Am nächsten Tag wurde ich unsanft aufgeweckt, in dem mir ein Knebel in den Mund gesteckt wurde, ein Sack über den Kopf gezogen und in den Kofferraum gebracht wurde. Ich hatte panische Angst! Die Übergabe ging los …
Mama und Papa fuhren ebenfalls los, nach einer Weile sahen sie die alte Fabrik. „Hoffentlich geht es Sophie gut“, dachte Mama. Dann parkten meine Eltern auf einem Parkplatz, der neben der Fabrik lag. Sie stiegen aus und gingen einen Kiesweg entlang. Schließlich bogen sie nach rechts ab. Vor ihnen stand die alte Fabrik: Sie war ganz heruntergekommen und sah so aus, als würde sie jeden Moment umkippen. An allen Seiten war sie mit Graffiti besprüht, deshalb konnte man nicht erkennen, welche Farbe sie früher hatte. An einer Engelsstatue, die vor der Fabrik stand, blieben Mama und Papa stehen. Sie schauten sich um, ob jemand sie beobachtete, aber es waren nur die Polizisten, die sich rund um den Übergabeort versteckt hatten. Als meine Eltern sich sicher waren, dass niemand anderes sie beobachtete, zog Papa einen weißen Briefumschlag aus seiner Brieftasche. Er steckte diesen in die Hand des Engels, blickte sich noch einmal um und verließ schweigend mit Mama das Gelände.

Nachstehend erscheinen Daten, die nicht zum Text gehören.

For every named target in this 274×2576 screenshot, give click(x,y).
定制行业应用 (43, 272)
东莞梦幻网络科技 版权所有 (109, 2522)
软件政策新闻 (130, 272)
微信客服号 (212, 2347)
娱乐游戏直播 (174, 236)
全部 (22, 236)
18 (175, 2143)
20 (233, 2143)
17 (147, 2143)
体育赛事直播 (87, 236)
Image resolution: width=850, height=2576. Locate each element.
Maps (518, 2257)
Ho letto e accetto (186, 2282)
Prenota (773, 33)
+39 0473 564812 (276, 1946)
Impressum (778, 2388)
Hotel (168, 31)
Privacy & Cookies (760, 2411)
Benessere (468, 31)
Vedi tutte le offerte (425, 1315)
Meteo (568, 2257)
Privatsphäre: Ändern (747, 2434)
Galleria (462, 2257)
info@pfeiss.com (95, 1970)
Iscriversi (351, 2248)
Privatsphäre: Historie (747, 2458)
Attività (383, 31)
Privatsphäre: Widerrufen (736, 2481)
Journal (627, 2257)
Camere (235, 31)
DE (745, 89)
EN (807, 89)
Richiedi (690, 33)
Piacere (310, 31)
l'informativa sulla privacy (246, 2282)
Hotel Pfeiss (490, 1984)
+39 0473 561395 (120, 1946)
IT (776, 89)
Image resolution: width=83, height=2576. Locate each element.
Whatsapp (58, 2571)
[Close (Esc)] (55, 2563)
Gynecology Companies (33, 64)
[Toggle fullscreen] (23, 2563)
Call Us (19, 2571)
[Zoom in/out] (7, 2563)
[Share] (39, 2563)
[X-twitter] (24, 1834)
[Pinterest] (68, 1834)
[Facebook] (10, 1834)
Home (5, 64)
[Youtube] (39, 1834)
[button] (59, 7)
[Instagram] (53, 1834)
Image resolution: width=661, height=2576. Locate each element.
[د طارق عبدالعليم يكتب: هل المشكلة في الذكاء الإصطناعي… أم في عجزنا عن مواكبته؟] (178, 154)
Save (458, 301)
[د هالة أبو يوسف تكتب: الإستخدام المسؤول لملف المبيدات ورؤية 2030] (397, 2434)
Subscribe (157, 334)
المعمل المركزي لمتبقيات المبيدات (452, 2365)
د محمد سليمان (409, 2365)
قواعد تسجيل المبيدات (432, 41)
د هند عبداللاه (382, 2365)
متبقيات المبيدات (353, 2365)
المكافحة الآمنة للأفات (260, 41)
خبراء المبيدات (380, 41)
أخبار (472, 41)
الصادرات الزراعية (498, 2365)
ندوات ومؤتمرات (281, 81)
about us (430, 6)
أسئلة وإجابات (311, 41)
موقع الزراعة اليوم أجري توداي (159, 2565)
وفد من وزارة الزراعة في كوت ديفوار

Endlich war es soweit. Um 11 Uhr kam ein Mann den Kiesweg entlang. Er war sehr blass und trug einen schwarzen Anzug. Der Mann steuerte genau auf die Engelsstatue zu. Davor blieb er stehen und nahm dem Engel den weißen Briefumschlag aus der Hand. Er öffnete ihn und lugte hinein. Dort drinnen lagen viele Geldbündel, aber es waren gefälschte. Der Mann grinste zufrieden, anscheinend hatte er es nicht bemerkt. Schnell machte er den Briefumschlag wieder zu und wollte sich aus dem Staub machen, doch kaum hatte er einen Schritt gemacht, sprangen die Polizisten aus den Verstecken und umzingelten ihn.
Der eine Polizist legte dem verdatterten Mann Handschellen um: „Sie kommen jetzt bitte mit aufs Polizeipräsidium.“
Der Mann stammelte: „Ich habe doch nichts getan!“
„Jaja“, meinte der Polizist nur und fragte: „Wo ist Sophie Schulze?“
Da sah der Mann endlich ein, dass er keine Chance mehr hatte. Er seufzte und sagte: „Sie ist im Auto.“ Als der Mann dem Polizisten das Auto beschrieben hatte, wurde er mit einem Streifenwagen zum Präsidium gefahren. Die anderen Polizisten hatten sich in der Zwischenzeit auf die Suche nach dem roten Porsche gemacht und fanden ihn am Straßenrand. Sie durchsuchten das ganze Auto und fanden mich schließlich im Kofferraum. Die Polizisten nahmen den staubigen Sack herunter und den Knebel aus dem Mund. Danach durchschnitten sie meine Fesseln und fragten, ob es mir gut ginge. Ich war so erleichtert, dass sie mich gefunden hatten, und vergaß dabei, auf die Frage zu antworten. Dann brachten sie mich wieder nach Hause zu meinen Eltern.
Am nächsten Morgen wachte ich verschlafen auf. Ich ging hinunter zu meinen Eltern und setzte mich an den Esstisch. „Guten Morgen“, sagte ich und gähnte. Gestern hatte ich meinen Eltern noch lange erzählt, was alles passiert war und wir waren fast die ganze Nacht wach geblieben. Ich nahm die Zeitung und blätterte darin herum. Plötzlich erstarrte ich:
Lang gesuchter Verbrecher gefasst
Eine Lehrerin aus der Bergschule ist einem Heiratsschwindler auf die Spur gekommen, dafür musste Sie mit ihrem Leben bezahlen. Herr R. hat bei der Frau A. kein Geld im Haus gefunden, deshalb ist er auf die Idee gekommen, das Nachbarkind Sophie S. zu entführen und Lösegeld zu fordern. Bei der Übergabe hat die Polizei ihn festgenommen und das Kind wurde wohlbehalten zu den Eltern zurückgebracht.